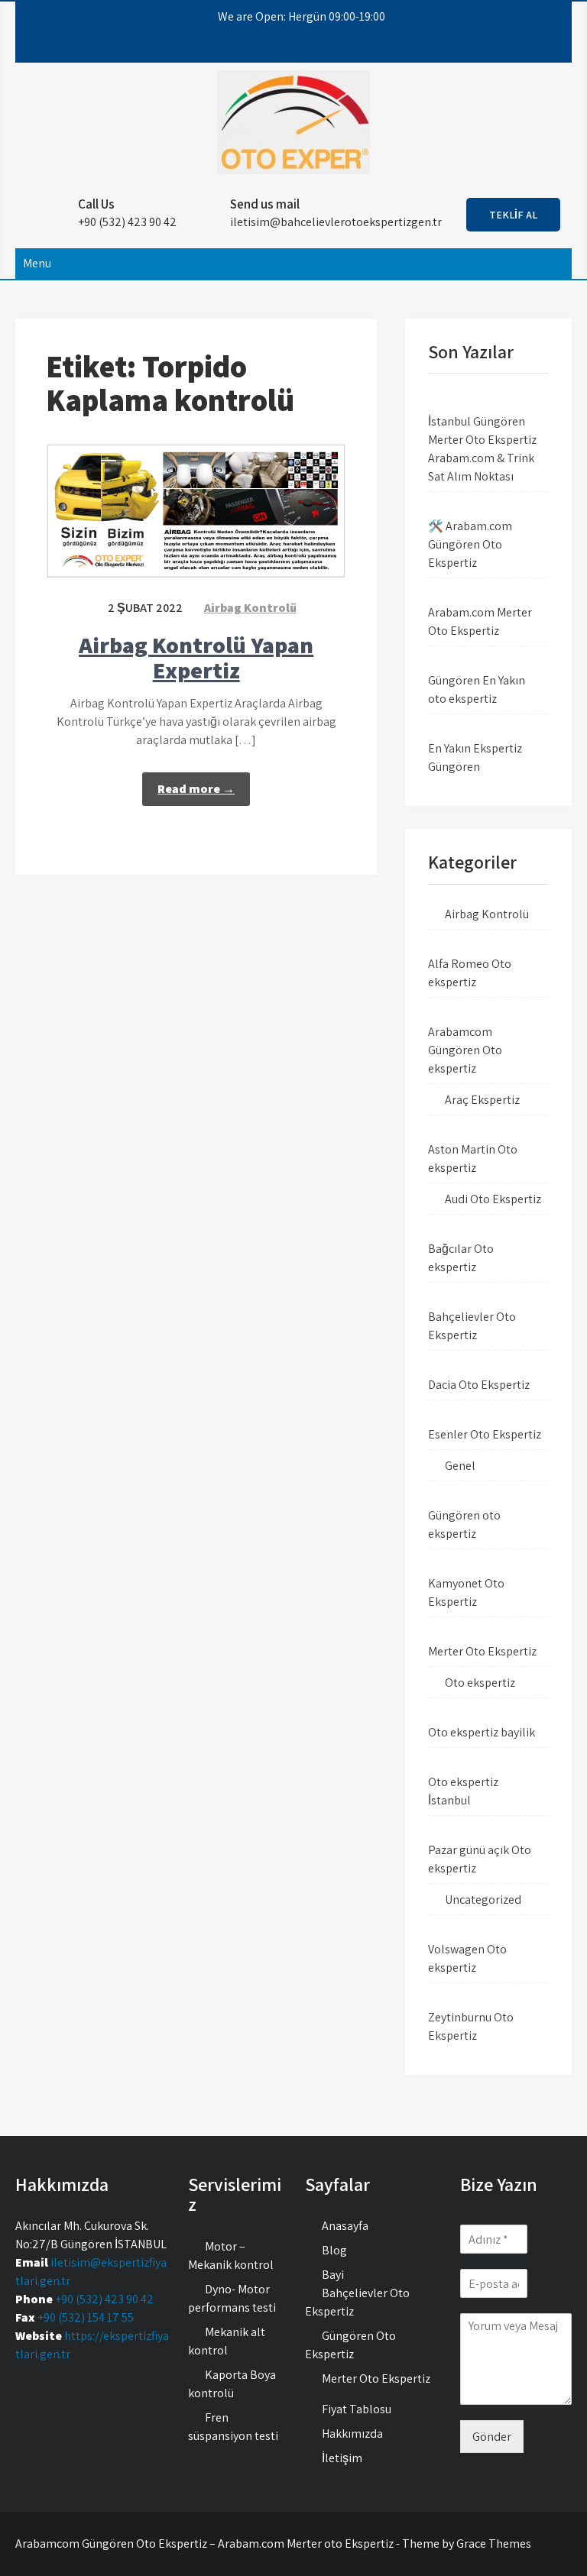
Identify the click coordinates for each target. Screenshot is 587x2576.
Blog (334, 2250)
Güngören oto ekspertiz (464, 1524)
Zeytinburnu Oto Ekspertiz (471, 2026)
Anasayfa (345, 2226)
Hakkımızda (352, 2434)
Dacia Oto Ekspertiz (479, 1385)
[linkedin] (327, 47)
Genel (460, 1466)
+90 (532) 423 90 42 (104, 2299)
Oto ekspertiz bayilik (481, 1732)
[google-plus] (300, 47)
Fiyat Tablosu (356, 2409)
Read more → (196, 789)
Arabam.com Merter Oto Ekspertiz (480, 621)
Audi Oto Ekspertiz (493, 1199)
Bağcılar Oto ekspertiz (461, 1258)
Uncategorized (483, 1900)
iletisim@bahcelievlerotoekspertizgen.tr (336, 222)
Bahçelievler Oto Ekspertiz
___
Problem details: Return, word for word, each line from the line that contains "Audi Oto Ekspertiz (493, 1199)" to the end of the listing above; include both end lines and nothing else.

Written solution:
Audi Oto Ekspertiz (493, 1199)
Bağcılar Oto ekspertiz (461, 1258)
Uncategorized (483, 1900)
iletisim@bahcelievlerotoekspertizgen.tr (336, 222)
Bahçelievler Oto Ekspertiz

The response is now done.